"Джон Барт. Химера" - читать интересную книгу автора

Кампус, университетский быт, лишь смутно отдававшийся на страницах
предыдущей книги, вновь набирает тут силу и выходит на первый план. Здесь,
пожалуй, пора наконец обратиться к самому письму, дискурсу Джона Барта.
Выясняется, что, несмотря на изобилие мастерски, профессионально
используемых жаргонизмов, арготизмов, грецизмо-латинизмов, просто словечек и
т. п., несмотря на замечательную чересполосицу стилей, языков, дискурсов,
голосов, повествователей и т.д., каждый язык, дискурс, идиостиль как бы
объярлычен: вот кампус, вот арабщина, вот греческое, вот мифология и т. д.

[ИСХОДНЫЕ ДАННЫЕ]

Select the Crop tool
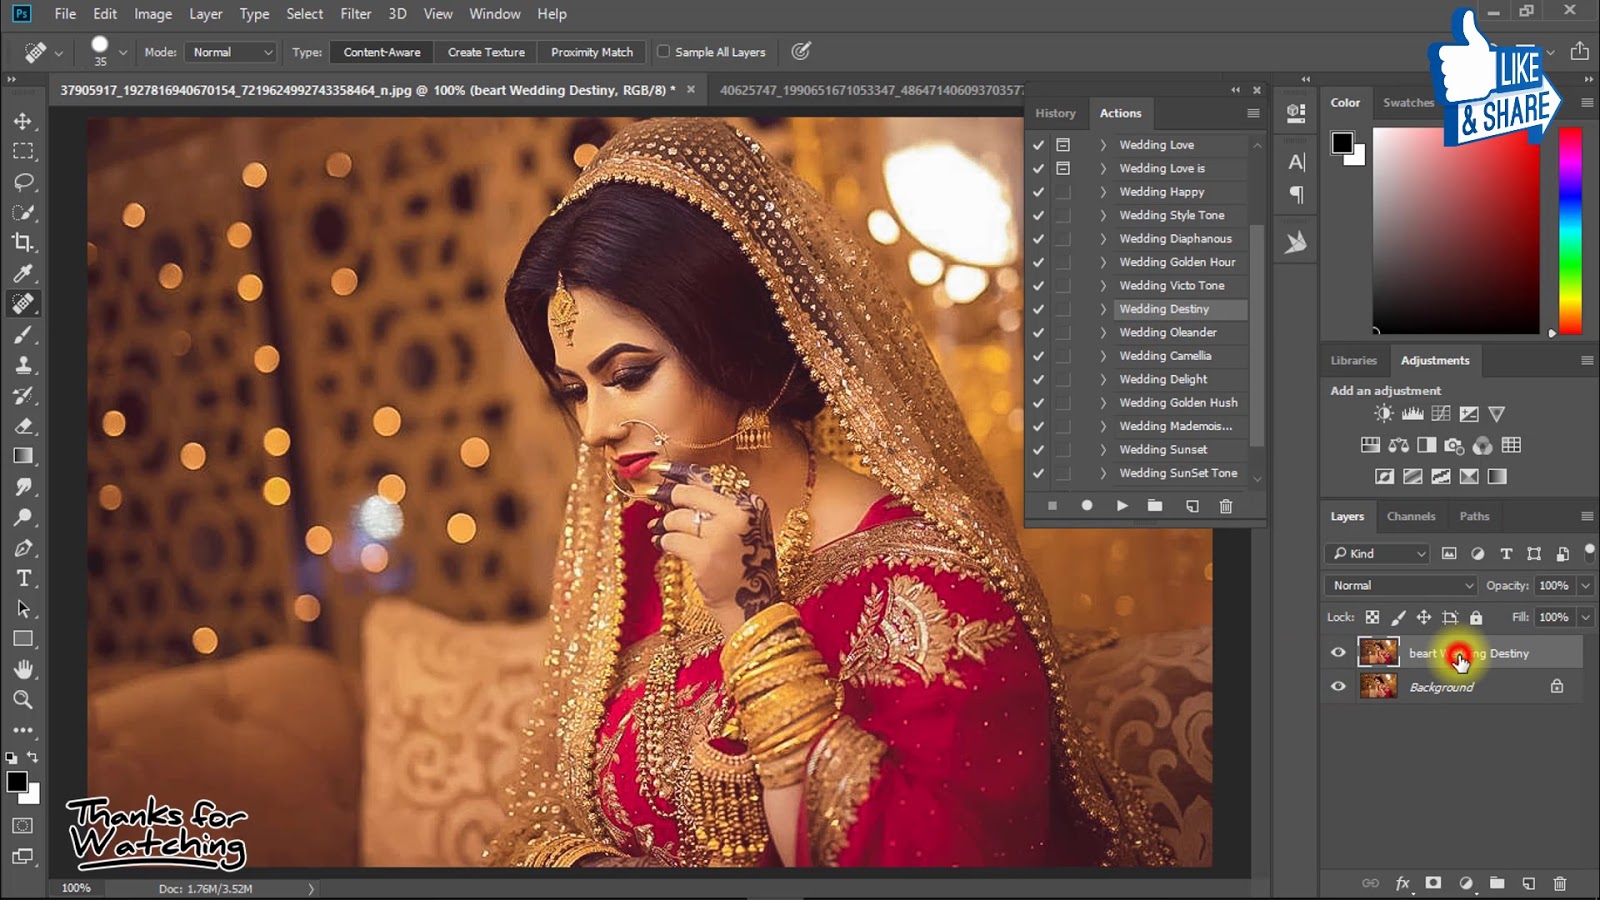Viewport: 1600px width, 900px height. pyautogui.click(x=23, y=243)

[ЗАДАНИЕ]
Перепишите отрывок о книге «Химера» от слов «Кампус, университетский быт, лишь» до слов «дискурсу Джона Барта.» включительно, заменив «университетский быт» на «студенческий быт».

[ОТВЕТ К ЗАДАНИЮ]
Кампус, студенческий быт, лишь смутно отдававшийся на страницах
предыдущей книги, вновь набирает тут силу и выходит на первый план. Здесь,
пожалуй, пора наконец обратиться к самому письму, дискурсу Джона Барта.